Friday, April 4, 2008

The Happy Chicken?.

Another evolution for me is really knowing where my food was raised, and what the farmer's philosophies are about how they raise the food. I recently inquired about some eggs that I purchase. The carton screams of labels saying 'cage free', happy chickens etc. So I wanted to really find out what made those statements true. Further in this blog is my letter to that establishment - I wonder if I will get a response.

Upon some research, I learned that "chickens are perhaps the least protected of farm animals. All farm animals are exempt from the federal Animal Welfare Act, but unlike other types of livestock, chickens are also exempt from individual state laws prohibiting cruelty to animals and from the federal Humane Methods of Slaughter Act." . This article continues to define those different terms we see:
  • "Organic certified," explains Shapiro, means hens had plenty of access to the outdoors, they ate organic feed, and they were not injected with antibiotics.

  • "Free range" means the chickens were allowed to roam outdoors.

  • But "cage free" doesn't necessarily mean much in terms of quality of life for hens. Eggs labeled "cage free" often come from hens packed side by side in massive sheds, Shapiro says. Their access to the outdoors may be only through a tiny opening.
So I wonder if I will ever find out my chickens and their eggs are happy?! I guess the point is, if you want to know more about the food you eat, ASK QUESTIONS. You might be surprised about what you find out.
*************My letter**********************
Dear abc Farmer,
I really do appreciate you writing to answer my questions. Overall I just like knowing as much as I can about the food that I feed my family, that is why I asked your name to be passed onto me. So I purchase the cage-free eggs from you -- and from the packaging it seems that there is allot of writing proclaiming how wonderful they are. My question is, I know that the rules are 'flexible' and when people say 'cage free' eggs, that may mean there are no cages, but they may be squished into a room with no room to move. So I am curious as to what you mean when you say 'cage free'. I also wanted to know your philosophy on raising the chickens, on using antibiotics (and I know this is not a bad thing to use them, just wondering about your philosophy on using them), and on the types of food you provide. Are your chickens allowed to go outside and forage for food? It may be cliche to say that I like my food to have a 'happy' or at least a normal animal life. I just think that in this lifetime we all are due the liberty of living our lives as they were meant to be. I don't think food should be industry run or controlled- that is when basic respect of life seems to be forgotten.

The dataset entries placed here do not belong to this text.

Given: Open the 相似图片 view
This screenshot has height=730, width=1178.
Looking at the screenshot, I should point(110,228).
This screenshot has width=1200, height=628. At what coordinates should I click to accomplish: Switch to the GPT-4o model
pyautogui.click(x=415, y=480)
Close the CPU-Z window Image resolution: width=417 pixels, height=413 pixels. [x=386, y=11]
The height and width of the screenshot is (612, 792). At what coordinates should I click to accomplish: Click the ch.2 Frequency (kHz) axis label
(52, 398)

Now with all of that said -- your philosophy may be different and that is fine. If you are concerned more with quantity than quality I respect you for that, I just do not want to support that kind of practice. So I really appreciate your honest answers.

One more thing, you sell both cage free and caged eggs? So on your property you have some areas with chickens locked into cages, and some are not? Hard to envision having the same animal in two different environments like that.

Again, please be honest and I really appreciate your time!

have a LOVELY day.
(If you want to know their response, send me an email to


valereee said...

And 'free-range' doesn't necessarily mean the chickens ever DID go outdoors. It can mean as little as "once they were a certain age, we opened a chicken-size door at one end of the building and left it open." In these situations, very few of the birds will venture outside. What you want is pastured chicken -- chicken that from a very early age is outside all day scratching and eating bugs and only goes back into the henhouse at night.

Open said...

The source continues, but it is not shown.